Last night I was writing in MJ's and Lj's baby book and looking at the photos I had stuck in. I found myself more nostalgic over the photos of MJ when he was little ie. our holiday in Cornwall, his summer hat I made him and the places it went etc...we just seemed to have fun!
Lj is a very capable and determined little girl, she learns things easily and is often happy playing by herself. However I find her hard to discipline as she is not repentant like MJ and I get frustrated, loose my patience and find myself yelling at her to try and break her will. Often unsuccessfully.

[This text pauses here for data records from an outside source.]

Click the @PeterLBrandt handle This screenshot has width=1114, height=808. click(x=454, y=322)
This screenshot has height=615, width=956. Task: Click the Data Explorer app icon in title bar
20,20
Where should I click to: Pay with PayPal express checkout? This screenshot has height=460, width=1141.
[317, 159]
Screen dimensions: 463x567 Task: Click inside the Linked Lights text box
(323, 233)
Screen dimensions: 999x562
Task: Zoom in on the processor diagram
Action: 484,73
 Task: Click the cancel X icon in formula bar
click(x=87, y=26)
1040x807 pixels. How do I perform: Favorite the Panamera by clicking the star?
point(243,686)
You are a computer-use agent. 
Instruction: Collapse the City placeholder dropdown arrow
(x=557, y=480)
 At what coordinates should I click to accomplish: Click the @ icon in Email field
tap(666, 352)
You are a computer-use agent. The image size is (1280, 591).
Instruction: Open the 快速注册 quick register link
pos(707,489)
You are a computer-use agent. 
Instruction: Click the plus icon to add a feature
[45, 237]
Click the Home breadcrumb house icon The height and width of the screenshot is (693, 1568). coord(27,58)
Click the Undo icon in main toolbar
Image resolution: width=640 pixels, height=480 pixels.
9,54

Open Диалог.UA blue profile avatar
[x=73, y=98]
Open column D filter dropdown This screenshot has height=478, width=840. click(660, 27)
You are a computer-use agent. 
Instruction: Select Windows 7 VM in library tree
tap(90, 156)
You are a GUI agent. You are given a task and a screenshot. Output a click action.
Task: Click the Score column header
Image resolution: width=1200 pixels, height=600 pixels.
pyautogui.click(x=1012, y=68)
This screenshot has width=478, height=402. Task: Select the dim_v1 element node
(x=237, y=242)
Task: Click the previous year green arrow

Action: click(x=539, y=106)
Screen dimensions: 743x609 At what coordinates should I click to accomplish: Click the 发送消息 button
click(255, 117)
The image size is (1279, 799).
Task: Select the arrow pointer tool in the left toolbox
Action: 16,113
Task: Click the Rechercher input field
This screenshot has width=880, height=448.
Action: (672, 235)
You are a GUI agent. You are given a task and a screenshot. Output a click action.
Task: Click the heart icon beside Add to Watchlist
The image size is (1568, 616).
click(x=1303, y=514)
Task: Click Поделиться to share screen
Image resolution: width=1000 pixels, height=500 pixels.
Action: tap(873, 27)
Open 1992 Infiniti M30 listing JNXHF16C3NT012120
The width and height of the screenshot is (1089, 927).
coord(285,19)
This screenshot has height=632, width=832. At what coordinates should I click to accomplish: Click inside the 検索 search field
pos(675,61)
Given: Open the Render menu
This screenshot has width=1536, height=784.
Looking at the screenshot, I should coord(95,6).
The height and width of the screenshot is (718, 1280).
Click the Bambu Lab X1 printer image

Yesterday at Hatfield Forest with friends MJ ran off and we couldn't find him. Thankfully my friends son who is 12 was able to sprint off in the direction he had headed and eventually found him. I went a different direction and told Lj to stay with my friend. When I saw MJ coming back with Isaac I was making my way towards them, considering how to discipline him, holding Lj's hand when Lj broke down and cried 'Mummy, you are not listening to me', she was properly distressed so we had a long cuddle just there on the boardwalk.
These things and others are making me think that I need to change my way with her. That perhaps her naughtiness is a reflection of my mothering.
I know that I put off doing things or going on trips if MJ is
at school and not able to come with us. I convince myself that there is
no point doing it, such as swimming if MJ is not there. So we wait til he is free and then go away for the day, or go swimming all together.
Because of her capabilities and the fact I now have 2, sometimes 3, sometimes more kids to keep an eye on I expect a lot of her and am not patient if she is simply being a 2yo.
My thoughts continue but today as I'm not looking after my niece I decided that Lj and I were going to have some fun and create some mum/daughter special memories.
We had fun riding to toddlers on my bike, Lj telling me to go faster as we speeded downhill or laughing as we went over the speed bumps.
We stopped at the park on the way home because she wanted too and I stopped myself trying to tell her we needed to get back home for lunch...who cares if we had lunch 20mins later!
We made muffins and I tried to refrain from telling her a million times to watch as she stirred, not to spill the mixture.
I let her do the washing up and rolled up her sleeves, secretly (not verbally) whispering ' please don't get soaked...or break anything'!
And now...now she is fast asleep on the sofa and I'm planning more 1:1 activities that I can do with my precious daughter.